Material to process:

::::::::::

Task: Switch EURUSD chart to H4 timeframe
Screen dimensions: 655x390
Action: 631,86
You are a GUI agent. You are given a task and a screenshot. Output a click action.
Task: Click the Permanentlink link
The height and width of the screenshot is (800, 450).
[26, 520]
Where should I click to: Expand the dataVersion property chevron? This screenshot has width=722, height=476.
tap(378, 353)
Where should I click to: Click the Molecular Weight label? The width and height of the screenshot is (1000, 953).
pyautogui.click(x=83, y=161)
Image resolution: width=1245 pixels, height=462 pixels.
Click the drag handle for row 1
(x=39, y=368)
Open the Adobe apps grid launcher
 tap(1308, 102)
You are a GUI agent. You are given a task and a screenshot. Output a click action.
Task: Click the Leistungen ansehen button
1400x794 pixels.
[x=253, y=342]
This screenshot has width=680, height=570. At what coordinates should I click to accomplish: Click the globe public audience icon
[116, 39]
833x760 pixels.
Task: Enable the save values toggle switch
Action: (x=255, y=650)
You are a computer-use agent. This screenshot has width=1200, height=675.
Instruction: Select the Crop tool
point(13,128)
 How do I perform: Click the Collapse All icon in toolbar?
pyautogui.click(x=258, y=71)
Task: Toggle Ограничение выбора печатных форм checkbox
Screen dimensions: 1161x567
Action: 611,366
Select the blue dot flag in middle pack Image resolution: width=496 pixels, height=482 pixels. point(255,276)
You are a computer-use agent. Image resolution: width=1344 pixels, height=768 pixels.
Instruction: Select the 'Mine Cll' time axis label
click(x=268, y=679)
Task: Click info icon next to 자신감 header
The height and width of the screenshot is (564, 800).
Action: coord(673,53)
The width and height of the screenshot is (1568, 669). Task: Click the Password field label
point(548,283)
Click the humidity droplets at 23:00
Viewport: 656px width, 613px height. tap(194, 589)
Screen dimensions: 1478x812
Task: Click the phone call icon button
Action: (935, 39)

::::::::::

What needs to be done:
Find how many lines in the material above hold the word "resolution", then reply with only that figure.

Reply to the exercise:
3